§ WHAT IS REQUIRED
In the listing below, which lines contain the string "right"? Copy them all.

====

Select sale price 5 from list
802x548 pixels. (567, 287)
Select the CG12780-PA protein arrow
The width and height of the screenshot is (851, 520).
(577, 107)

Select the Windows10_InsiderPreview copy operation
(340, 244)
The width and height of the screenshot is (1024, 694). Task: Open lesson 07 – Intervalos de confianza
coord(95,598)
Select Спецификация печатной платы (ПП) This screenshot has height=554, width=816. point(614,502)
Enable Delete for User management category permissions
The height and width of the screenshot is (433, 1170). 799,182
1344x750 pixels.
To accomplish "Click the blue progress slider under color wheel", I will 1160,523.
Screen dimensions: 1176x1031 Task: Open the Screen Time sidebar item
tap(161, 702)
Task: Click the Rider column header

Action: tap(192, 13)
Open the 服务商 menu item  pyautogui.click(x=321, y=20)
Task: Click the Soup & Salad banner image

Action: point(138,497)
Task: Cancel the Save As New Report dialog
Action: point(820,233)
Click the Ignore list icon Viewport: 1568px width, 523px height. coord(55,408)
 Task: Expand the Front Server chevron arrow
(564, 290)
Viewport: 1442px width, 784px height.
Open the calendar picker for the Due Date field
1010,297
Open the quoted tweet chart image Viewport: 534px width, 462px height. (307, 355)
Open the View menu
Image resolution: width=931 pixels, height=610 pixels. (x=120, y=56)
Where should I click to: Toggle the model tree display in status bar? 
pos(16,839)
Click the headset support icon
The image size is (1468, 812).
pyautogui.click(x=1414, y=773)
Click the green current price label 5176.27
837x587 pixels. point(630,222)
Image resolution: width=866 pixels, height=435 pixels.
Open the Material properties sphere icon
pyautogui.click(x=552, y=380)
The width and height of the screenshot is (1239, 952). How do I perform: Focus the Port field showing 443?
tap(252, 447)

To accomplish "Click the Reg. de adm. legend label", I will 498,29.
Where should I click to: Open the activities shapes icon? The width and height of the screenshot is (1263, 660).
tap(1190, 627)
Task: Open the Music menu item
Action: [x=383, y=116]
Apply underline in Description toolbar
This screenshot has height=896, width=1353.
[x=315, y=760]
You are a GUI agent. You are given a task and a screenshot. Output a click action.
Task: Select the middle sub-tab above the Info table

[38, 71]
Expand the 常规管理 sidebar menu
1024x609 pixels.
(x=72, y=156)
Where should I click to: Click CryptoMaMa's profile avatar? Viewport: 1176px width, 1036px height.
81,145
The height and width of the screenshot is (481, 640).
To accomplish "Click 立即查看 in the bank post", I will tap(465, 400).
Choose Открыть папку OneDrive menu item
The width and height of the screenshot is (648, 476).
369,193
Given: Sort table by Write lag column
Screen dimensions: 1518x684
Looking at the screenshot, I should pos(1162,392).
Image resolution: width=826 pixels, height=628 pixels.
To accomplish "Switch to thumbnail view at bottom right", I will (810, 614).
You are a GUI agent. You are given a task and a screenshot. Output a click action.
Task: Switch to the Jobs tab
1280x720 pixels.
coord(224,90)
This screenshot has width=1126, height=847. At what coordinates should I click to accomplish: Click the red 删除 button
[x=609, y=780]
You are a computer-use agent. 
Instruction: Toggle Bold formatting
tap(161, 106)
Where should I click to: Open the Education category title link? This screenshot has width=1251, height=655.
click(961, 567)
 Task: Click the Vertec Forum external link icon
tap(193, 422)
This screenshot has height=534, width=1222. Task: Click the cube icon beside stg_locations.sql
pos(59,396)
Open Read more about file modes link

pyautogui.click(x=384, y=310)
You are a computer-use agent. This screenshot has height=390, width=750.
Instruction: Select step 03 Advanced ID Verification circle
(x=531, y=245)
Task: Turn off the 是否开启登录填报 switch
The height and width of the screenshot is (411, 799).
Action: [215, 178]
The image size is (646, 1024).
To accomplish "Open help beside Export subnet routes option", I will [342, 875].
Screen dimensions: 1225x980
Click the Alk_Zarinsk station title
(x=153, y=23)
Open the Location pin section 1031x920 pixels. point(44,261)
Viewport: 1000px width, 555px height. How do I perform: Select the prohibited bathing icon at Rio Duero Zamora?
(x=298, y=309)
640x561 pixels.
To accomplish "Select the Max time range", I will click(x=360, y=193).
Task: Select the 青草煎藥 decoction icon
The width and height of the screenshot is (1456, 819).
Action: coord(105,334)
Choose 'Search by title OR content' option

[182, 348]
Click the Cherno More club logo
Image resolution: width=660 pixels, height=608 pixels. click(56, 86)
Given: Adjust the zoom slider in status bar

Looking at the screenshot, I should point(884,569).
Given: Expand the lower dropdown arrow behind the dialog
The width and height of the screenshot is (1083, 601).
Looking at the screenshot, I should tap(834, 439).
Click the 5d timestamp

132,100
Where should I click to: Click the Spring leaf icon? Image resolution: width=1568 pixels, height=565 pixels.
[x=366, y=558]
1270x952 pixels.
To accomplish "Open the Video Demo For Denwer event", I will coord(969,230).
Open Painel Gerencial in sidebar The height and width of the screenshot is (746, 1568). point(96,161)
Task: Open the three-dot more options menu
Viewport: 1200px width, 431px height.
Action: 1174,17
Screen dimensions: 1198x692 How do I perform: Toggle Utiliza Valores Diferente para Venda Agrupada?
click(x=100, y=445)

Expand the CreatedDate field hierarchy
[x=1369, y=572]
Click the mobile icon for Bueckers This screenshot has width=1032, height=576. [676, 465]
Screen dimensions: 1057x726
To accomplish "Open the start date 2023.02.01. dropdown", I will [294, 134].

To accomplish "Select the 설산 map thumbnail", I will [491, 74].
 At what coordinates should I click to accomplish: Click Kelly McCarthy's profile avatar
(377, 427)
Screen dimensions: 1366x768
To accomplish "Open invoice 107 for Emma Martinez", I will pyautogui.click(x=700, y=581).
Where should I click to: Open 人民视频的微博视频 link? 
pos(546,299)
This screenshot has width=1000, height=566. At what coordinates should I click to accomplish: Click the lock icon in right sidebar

====

§ YOUR RESPONSE
To accomplish "Switch to thumbnail view at bottom right", I will (810, 614).
This screenshot has width=1000, height=566. At what coordinates should I click to accomplish: Click the lock icon in right sidebar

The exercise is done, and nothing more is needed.